#### WORK ITEM
Could the entries below be transcribed word for word, with the pictures omitted?

(Dataset records)
# # # # # # #
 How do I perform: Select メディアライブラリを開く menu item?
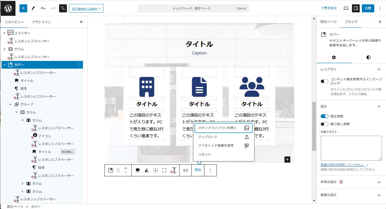point(223,128)
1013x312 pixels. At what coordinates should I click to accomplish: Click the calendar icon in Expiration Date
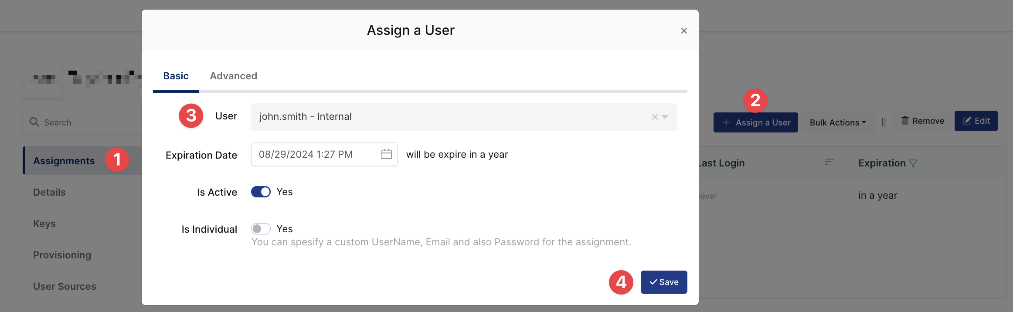[386, 154]
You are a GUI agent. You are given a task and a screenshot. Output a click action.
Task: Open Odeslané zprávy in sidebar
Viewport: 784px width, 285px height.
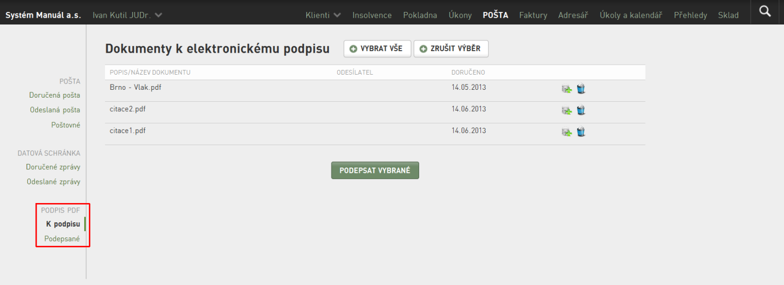pos(53,182)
# # # # # # #
#### RESPONSE TO THE TASK
 How do I perform: Select メディアライブラリを開く menu item?
point(223,128)
1013x312 pixels. At what coordinates should I click to accomplish: Click the calendar icon in Expiration Date
[386, 154]
You are a GUI agent. You are given a task and a screenshot. Output a click action.
Task: Open Odeslané zprávy in sidebar
Viewport: 784px width, 285px height.
pos(53,182)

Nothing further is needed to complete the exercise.